**OUTROSSIM DE SENDAS E ILUSÕES** - Manoel Ferreira
Ser re-verso e in-verso de idéias e sentimentos
vislumbrados à luz de ilusões eleva os ideais de liberdade aos auspícios da
plen-itude, os verbos de amor e felicidade aos picos do sublime e eterno,
quando de estrelas e brilhos, de luas iluminadas e resplandecentes, de
arco-íris esplendentes de cores e luminâncias, sente-se o espírito vagar e
perambular nas belezas e esplendores da vida, emoções, sensações que habitam
nas dimensões sensíveis, que a habitam, que dela são essências, que nela são
sementes e raízes de outros horizontes e uni-versos à busca do verbo, à busca
de torná-lo carne, à busca do ser, à busca do pleno e eterno; eleva os anseios
dos verbos e sonhos, con-templados à luz dos raios de sol a incidirem em todas
as coisas, a criarem e re-criarem as sendas e ilusões do ser e do sublime,
fantasias do eu e do absoluto, quimeras dos desejos e vontades, quando a vida
se a-presenta em todos os prismas e perspectivas a verdade que habita os
interstícios, e que é o verbo da felicidade e alegria de buscar a carne de
todos as utopias e sonhos de conhecimento do que está dentro, muito dentro do
espírito, do que lhe transcende, e atinge o cume do divino e da divinidade, e é
o “deus” de todas as coisas outrossim às sendas e ilusões, às sendas e
fantasias, outrossim aos versos da “res” e do “in”, o que não pode ser sentido
nas suas profundidades, o que não pode ser vislumbrado nas suas
espiritualidades, o que não pode ser con-templado na essência, outrossim aos
ideais do pleno e do eterno que se a-nunciam na visão-de-mundo, na
visão-de-vida-e-plen-itude.
Re-traço o retrato, emolduro a imagem no espaço.
Evoco o abstrato, sonho o vago e etéreo.

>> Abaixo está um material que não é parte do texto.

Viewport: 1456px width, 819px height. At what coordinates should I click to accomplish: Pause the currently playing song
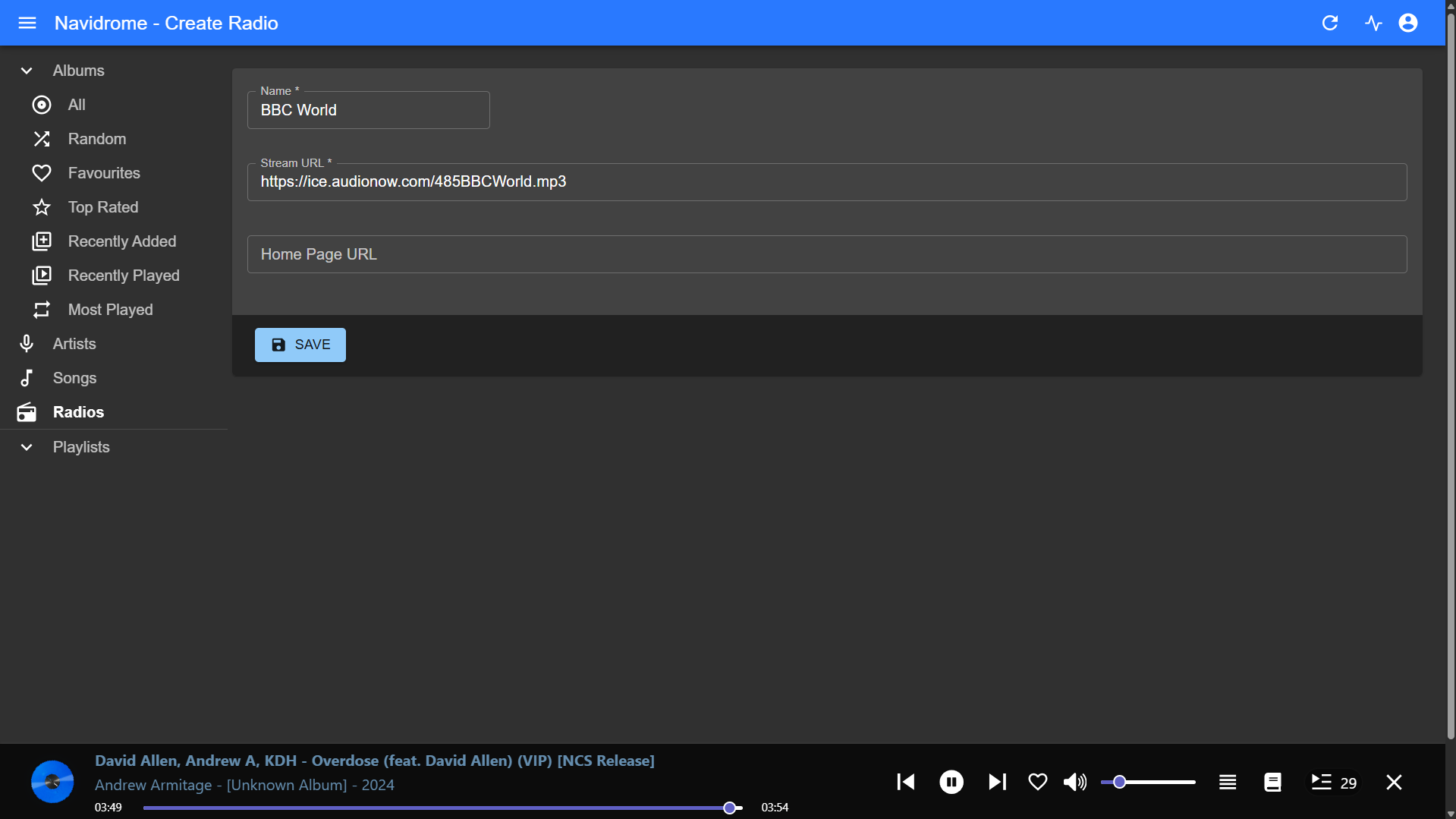coord(951,782)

Faço da sombra minha raiz. Farto de
mim, afasto-me e constato em êxtases: na arte ou na vida, em carne, osso, lápis
ou giz, onde estou não é sempre e o que sou é por um triz. A lua desliza sob as
sombras do sol que não há.
Ser de re-versas e in-versas idéias, de avessos
sentimentos, e de razões vistas e pensadas à luz das verdades cristalizadas,
diamantizadas, ao diamante podia ser dado o talento de riscar o éter, mas ele
apenas quebra com todas as dignidades e honras do ser, ao menos em certos
buracos de mundo onde a hipocrisia se faz presente em todos os níveis e
dimensões, onde a farsa e a falsidade são as deusas supremas e todos se
ajoelham e dão graças a Hades por tamanha felicidade e prazeres, rendem
tributos a Mefistófeles por lhes mostrar caminhos mais fáceis de aquisição de
bens e matérias di-versas – tudo o que está à luz dos diamantes é símbolo e
signo do mal, ideologias, escravidões e alienações, eleva as cretinices e
simulações ao topo das naturezas sensíveis, quando todas as satisfações da raça
e da estirpe re-velam o nada e o obtuso do ser, não esquecendo as laias, que a
todos consagram e são o último elemento da tríade da malign-itude, são
perfeitamente sentidas como sendo a luz de todas as trevas dos sofrimentos e
dores, como sendo salvação dos pecados e pecadilhos, como sendo ressurreição e
redenção dos erros e enganos da vida, quando tudo se torna permissível, e todas
as libertinagens são lícitas à luz das idoneidades do cretinismo e da
imbecilidade, e todas as suciedades se ajoelham aos pés do consumismo e
desperdício.
Ser de sentimentos re-versos na in-versão do
caráter e da dis-posição do ser às ridículas condutas e posturas do que é
eternamente visto e sentido como a perfeição do mal e suas diretrizes e veredas
para o arbitrário, gratuito, sobretudo para os despautérios todos da viperinidade.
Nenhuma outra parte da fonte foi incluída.